First, these are state laws, all of which differ in many ways except one: They were written to help eliminate the occurrences where physicians were referring services to facilities which they either had an ownership interest in, or were paid by the facilities for referring patients. Many times, especially in cases where a state attorney is trying to decide whether or not a law has been violated, the intent of the law is closely examined. In this case, no state that I am aware of had any intent whatsoever to limit physician/billing entity relationships with a fee splitting legislation. However, the point here is that THEY CAN BE INTERPRETED in that way, and many may choose the safer path of not seeking percentage contracts.

The fact is, a percentage contract between biller and physician does not provide the same self referring benefits that lab and diagnostic testing self referrals do. Sure, a practitioner could upcode, or bill for services not provided, but the billing service relationship does not provide any extra ability to do so. In fact, most relationships between providers and billing services retard such occurrences. Again, the intent of the law will likely play a key role in the decision making of any prosecuting party.

I for one refuse to chastise anyone for trying to be on the safe side of any law.

One last thought.  I spent a good number of hours over the last few days of last week pouring over court records to find any cases (in the state that I am providing billing services for) of fee splitting that involved a billing service. I could not find a single one. Not to say I couldn't have missed any, but it seems somewhat unlikely.

PMRNC:

--- Quote --- In this case, no state that I am aware of had any intent whatsoever to limit physician/billing entity relationships with a fee splitting legislation. However, the point here is that THEY CAN BE INTERPRETED in that way, and many may choose the safer path of not seeking percentage contracts.

--- End quote ---

Not true at all. Let's look at the language of NY 

 Section 6530.19 - 19. Permitting any person to share in the fees for professional services, other than: a partner, employee, associate in a professional firm or corporation, professional subcontractor or consultant authorized to practice medicine, or a legally authorized trainee practicing under the supervision of a licensee.
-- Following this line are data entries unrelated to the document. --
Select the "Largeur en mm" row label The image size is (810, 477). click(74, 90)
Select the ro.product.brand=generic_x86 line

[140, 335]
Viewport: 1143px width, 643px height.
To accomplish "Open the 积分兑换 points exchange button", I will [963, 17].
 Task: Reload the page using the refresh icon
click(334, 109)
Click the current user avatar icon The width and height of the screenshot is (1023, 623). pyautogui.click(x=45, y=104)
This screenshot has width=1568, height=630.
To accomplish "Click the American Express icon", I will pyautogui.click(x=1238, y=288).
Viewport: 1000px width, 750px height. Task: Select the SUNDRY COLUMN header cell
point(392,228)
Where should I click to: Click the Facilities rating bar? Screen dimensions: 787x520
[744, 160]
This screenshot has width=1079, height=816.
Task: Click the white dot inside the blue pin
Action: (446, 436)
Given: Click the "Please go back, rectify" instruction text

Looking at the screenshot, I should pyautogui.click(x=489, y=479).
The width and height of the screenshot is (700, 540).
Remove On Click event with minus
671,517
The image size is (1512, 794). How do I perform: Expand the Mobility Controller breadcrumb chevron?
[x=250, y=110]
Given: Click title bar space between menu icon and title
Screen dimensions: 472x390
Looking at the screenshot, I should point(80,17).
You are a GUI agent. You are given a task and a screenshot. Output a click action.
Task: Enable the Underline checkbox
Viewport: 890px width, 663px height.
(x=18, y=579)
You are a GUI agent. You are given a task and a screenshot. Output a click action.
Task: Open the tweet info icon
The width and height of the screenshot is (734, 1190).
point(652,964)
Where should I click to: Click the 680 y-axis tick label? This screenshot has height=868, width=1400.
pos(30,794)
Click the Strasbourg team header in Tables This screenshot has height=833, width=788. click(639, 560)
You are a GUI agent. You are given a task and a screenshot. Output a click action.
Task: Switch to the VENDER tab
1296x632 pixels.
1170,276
This prohibition shall include any arrangement or agreement whereby the amount received in payment for furnishing space, facilities, equipment or personnel services used by a licensee constitutes a percentage of, or is otherwise dependent upon,
the income or receipts of the licensee from such practice, except as otherwise provided by law with respect to a facility licensed pursuant to article twenty-eight of the public health law or article thirteen of the mental hygiene law;

Referral of patients has nothing to do with many of these laws anymore, there is just as much incentive for fraud with a billing company to share in revenue based on billed fees than there is referral/kickbacks.


--- Quote ---One last thought.  I spent a good number of hours over the last few days of last week pouring over court records to find any cases (in the state that I am providing billing services for) of fee splitting that involved a billing service. I could not find a single one. Not to say I couldn't have missed any, but it seems somewhat unlikely.
--- End quote ---

There are case precedence's and I've found a few for Florida,NY, Illinois (prior to them revising their law), and North Carolina.   One of the biggest law firms in the country has a lot of great information and can weigh in on other cases (Liles & Parker).  It's important to note that WHERE these fee-splitting laws are found VARY from state to state. For example NY is under Public health law or article thirteen of the mental hygiene law. Arizona is professional conduct, and public health and safety, some states list it under education, etc.   Some of the state laws are completely CLEAR and others are vague. Tennessee is another one that is pretty CLEAR, Florida has the most case precedence's, with NY following.  In fact many of the cases have actual set precedences making this not just about referrals, but about "incentives" between non licensed medical personnel. I've been doing the research on this for about 15 years starting with the OIG's reccomendation back in 1997.  It's also important to know that in cases presented in Illinois, NY and Florida, there were instances where billing companies contracts were null/void due to not being legal (physician).  So while many who have billing companies in those states will not violate the law, if they EVER need to go to court, their contracts will be challenged.

Michele:
I can see this is a heated topic.  I just wanted to chime in with one small comment.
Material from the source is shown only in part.